======== Given entries

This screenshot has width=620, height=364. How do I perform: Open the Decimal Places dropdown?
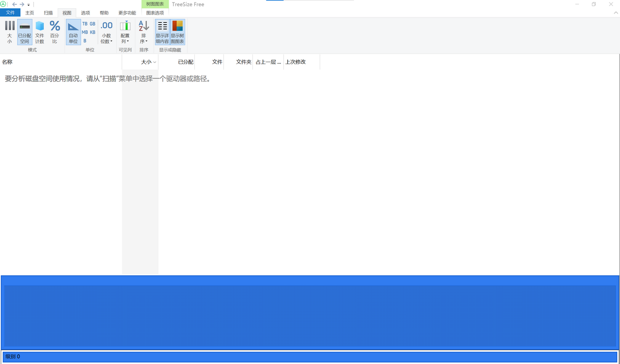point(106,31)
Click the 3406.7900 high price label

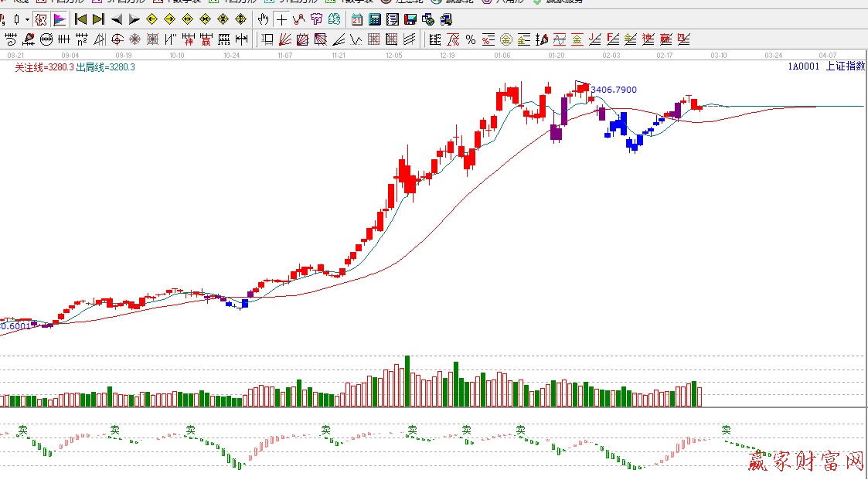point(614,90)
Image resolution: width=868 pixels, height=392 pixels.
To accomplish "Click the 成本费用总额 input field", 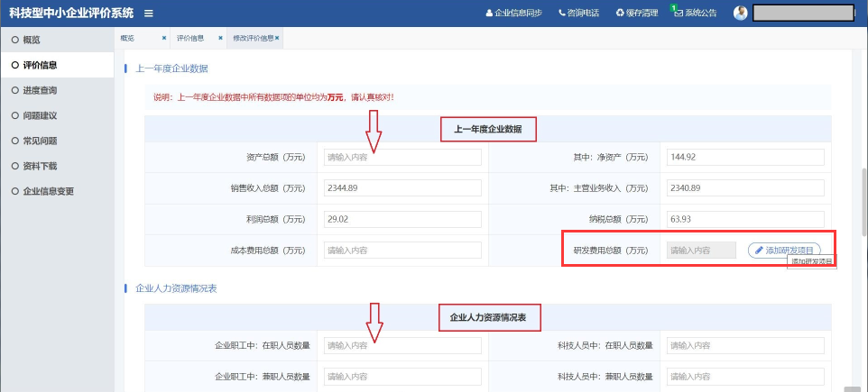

================
======== Given entries

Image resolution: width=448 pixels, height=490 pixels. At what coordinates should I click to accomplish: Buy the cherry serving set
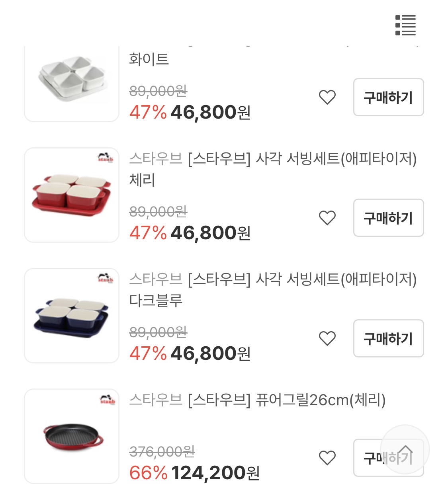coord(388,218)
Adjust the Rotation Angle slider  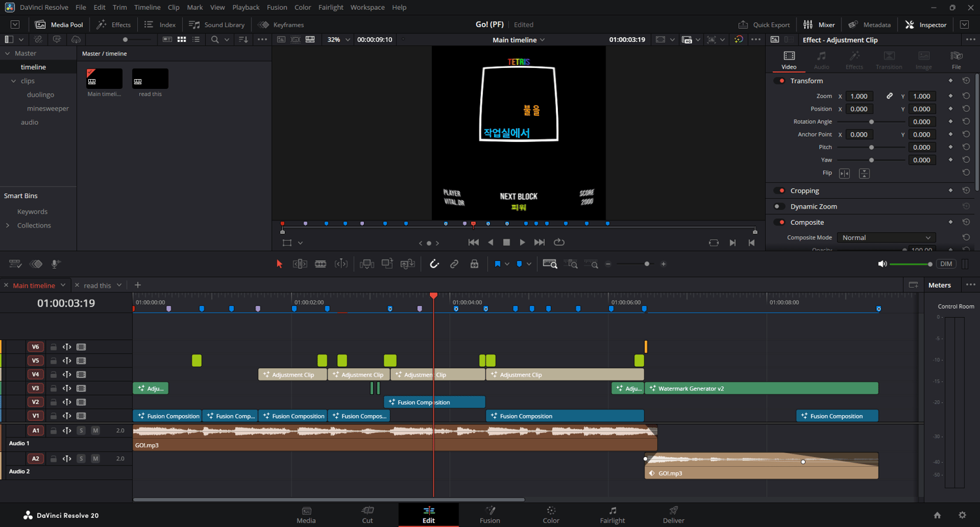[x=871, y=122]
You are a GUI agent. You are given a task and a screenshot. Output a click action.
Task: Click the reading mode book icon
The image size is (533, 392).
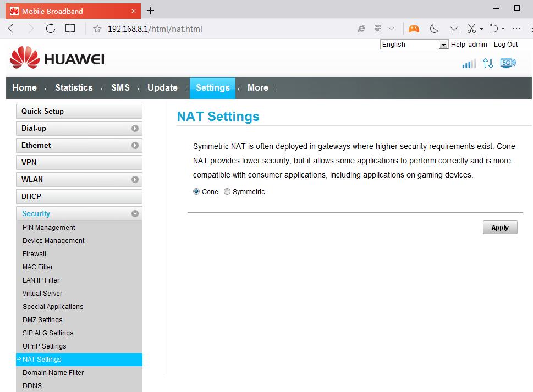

================
======== Given entries

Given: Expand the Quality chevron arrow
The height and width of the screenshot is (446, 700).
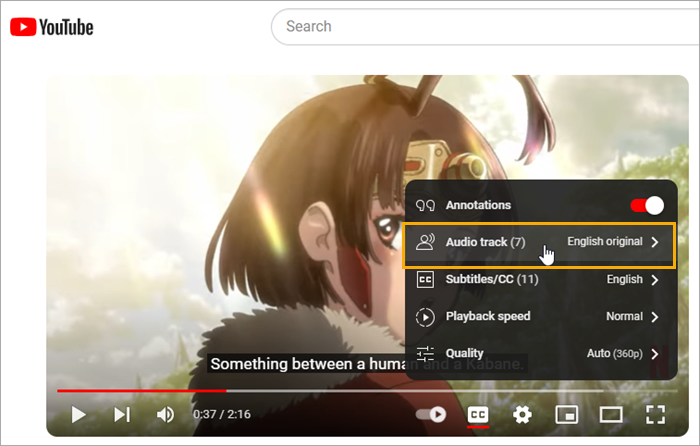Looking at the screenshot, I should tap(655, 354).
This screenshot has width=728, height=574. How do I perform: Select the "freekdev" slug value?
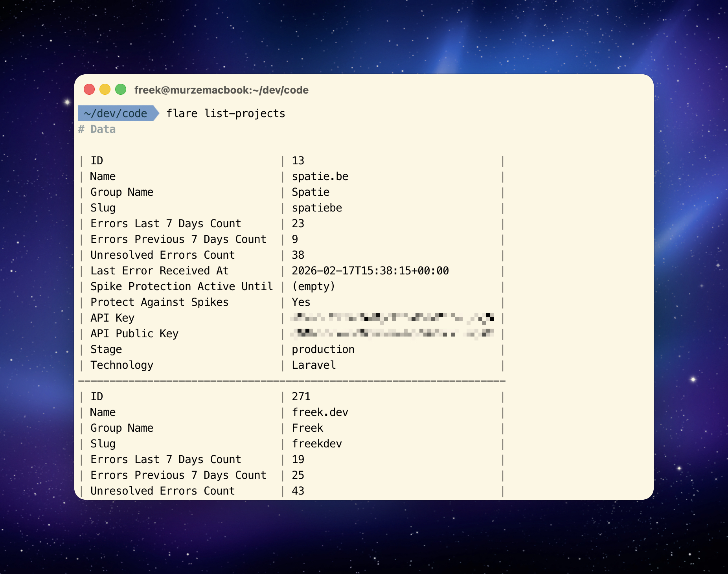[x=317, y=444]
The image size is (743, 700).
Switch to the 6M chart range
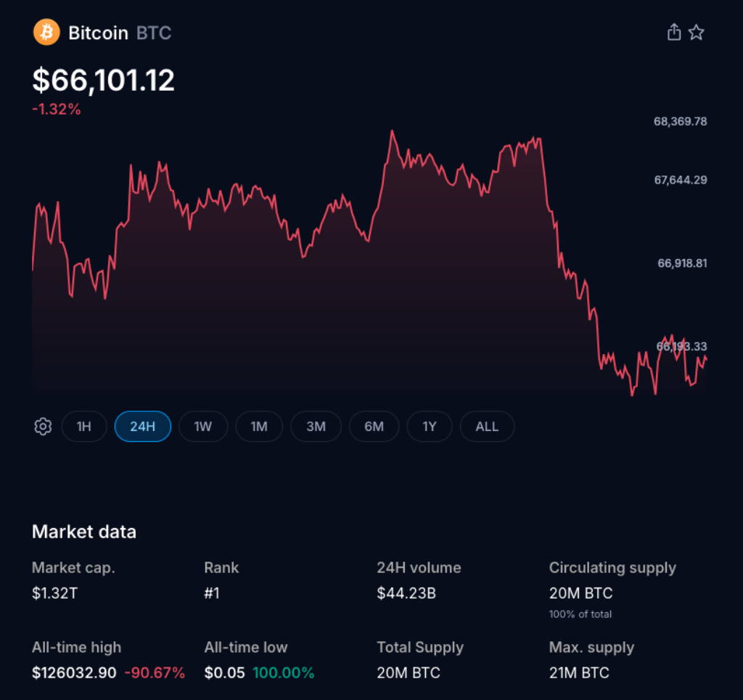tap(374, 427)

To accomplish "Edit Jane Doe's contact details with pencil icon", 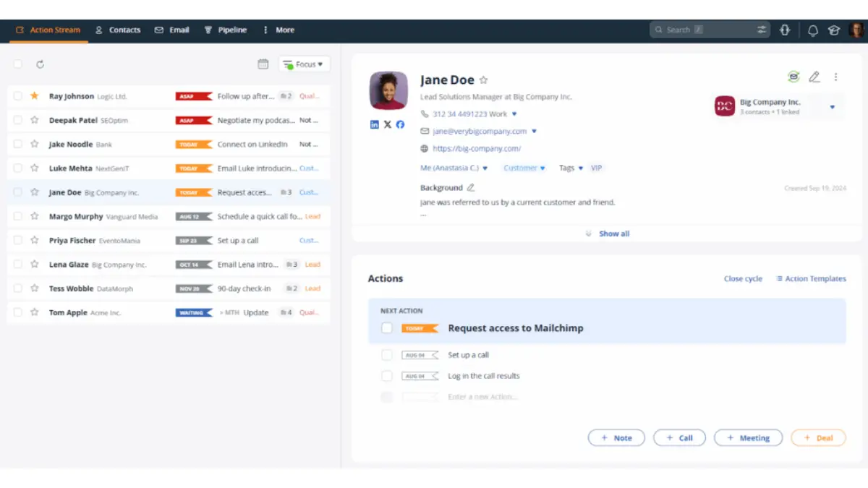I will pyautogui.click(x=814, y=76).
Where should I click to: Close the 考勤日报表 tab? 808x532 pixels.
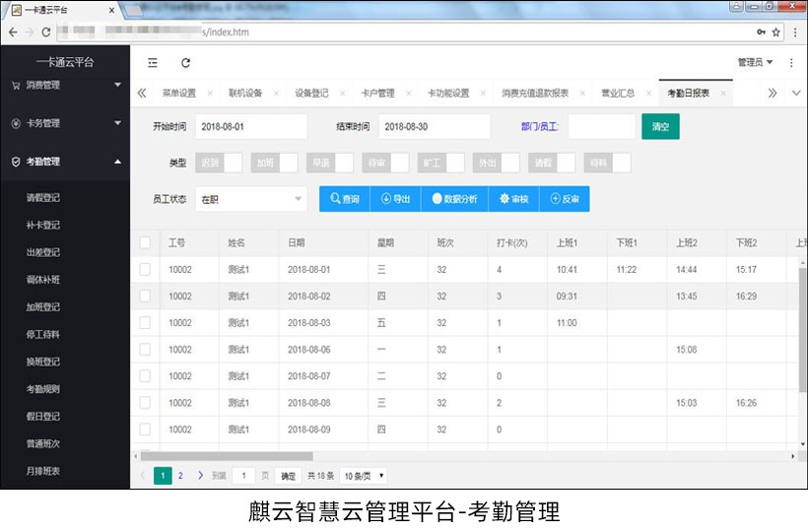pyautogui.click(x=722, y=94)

================

* _Task prompt_:
Above are the records; copy each line from them that includes the string "size".

* _Result_:
The image size is (533, 392).
The image size is (743, 700).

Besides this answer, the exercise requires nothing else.